今日は雲が多く、全天を見ることは出来ないが上弦の月がきれいだ。惑星からだいぶ離れてしまい、一つの絵柄には納まらなくなってしまっている。木星の明るさがやけに目立っていた。

毎日アクセクと暮らしている中で、ふと空を見上げたとき、思いもよらないショウが繰り広げられているのを発見するのは嬉しいことである。家に帰り、あわてて天文年鑑などを開いて星の動きを調べる。天体の見かけ上の動きはほぼ計算により予想されているのだが、実際にこのようなショウを目にするとき大きな感動を覚える。

天球儀を買ってしまった。あるミュージアムショップで、組み立て式の天球儀が売られていたのである。
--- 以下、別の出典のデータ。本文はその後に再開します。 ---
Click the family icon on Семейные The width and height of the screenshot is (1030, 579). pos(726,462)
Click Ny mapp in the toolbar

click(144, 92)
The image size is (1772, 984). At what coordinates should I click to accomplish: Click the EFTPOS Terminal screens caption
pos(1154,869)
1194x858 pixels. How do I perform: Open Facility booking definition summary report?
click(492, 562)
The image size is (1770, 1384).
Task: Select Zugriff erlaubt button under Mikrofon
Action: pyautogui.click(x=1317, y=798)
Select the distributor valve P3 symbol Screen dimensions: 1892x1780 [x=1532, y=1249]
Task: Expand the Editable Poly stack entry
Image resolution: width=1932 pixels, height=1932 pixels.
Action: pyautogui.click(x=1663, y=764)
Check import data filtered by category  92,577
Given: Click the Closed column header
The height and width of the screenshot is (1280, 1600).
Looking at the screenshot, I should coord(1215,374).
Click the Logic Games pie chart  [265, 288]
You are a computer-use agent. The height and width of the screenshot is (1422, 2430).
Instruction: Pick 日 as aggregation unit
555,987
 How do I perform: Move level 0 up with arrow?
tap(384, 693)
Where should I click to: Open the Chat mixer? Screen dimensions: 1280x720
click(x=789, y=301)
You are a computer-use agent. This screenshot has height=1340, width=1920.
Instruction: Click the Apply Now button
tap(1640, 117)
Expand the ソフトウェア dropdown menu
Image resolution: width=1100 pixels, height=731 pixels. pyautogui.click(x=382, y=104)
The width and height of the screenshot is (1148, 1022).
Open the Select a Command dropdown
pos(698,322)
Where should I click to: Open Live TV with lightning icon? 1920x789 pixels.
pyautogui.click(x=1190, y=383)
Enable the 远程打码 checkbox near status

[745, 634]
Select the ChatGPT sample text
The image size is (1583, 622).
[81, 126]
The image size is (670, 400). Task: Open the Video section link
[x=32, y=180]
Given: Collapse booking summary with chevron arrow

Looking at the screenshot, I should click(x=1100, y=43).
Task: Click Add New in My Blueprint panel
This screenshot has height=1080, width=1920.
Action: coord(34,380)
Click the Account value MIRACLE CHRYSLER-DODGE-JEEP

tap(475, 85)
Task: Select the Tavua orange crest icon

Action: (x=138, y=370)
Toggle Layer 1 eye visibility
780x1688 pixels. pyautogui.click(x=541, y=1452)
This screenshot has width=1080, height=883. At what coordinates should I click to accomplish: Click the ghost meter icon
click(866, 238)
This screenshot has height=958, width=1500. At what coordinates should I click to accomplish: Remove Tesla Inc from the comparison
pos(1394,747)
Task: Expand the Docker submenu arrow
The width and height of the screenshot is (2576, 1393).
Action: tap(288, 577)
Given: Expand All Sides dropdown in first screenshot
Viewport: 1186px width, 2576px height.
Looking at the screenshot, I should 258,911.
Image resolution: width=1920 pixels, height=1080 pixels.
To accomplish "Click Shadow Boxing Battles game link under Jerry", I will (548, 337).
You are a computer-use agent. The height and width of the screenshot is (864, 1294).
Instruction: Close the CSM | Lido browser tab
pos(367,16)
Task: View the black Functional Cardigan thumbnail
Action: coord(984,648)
ペーパークラフトで五角形と六角形の組み合わせで、半球を造り、北極星側と南十字星側を合わせると全球の天球儀になる。切れ込みを順に合わせ、裏側からセロテープで留めていくだけで半球が出来上がってしまった。よくもこのような立体図形を考えたものである。さらに一つ一つの五角形、六角形の中に折り込まれる位置に合わせて星を印刷してある。立体としての位置関係を平面の中に印刷できるよう細かな座標変換を行っている。説明書には「コンピュータによって印刷された」とさりげなく書かれているが、すごいことをやるものだ。
一つ一つの星は蛍光塗料で描かれており、電灯を消すときれいに光る。通常、この天球儀の中心にいて星を見ているわけだから、外から星を見るのは奇妙な感じである。見かけ上の星の位置を球体に投影したものが天球儀であるから実際の星の位置を表しているわけではない。宇宙空間のどこかに視点を置いてもこのような景色を見ることはない。では、暗い部屋の中で輝いている天球儀は何を表しているのだろう・・・と変な気持ちになってしまう。
星座と星座の関係や天球での位置関係を見るには便利である。本来ならば天球儀の中心に視点を置いて天球を見るべきなのだが、こんな小さな天球儀でもおもしろい。

街の明かりが明るいので、夜空の星もわずかしか見えない。しかし、惑星はとても明るくなるときがあるので華やかである。この数日は楽しいショウを楽しませてもらった。次はどんなショウに出会えるか楽しみである。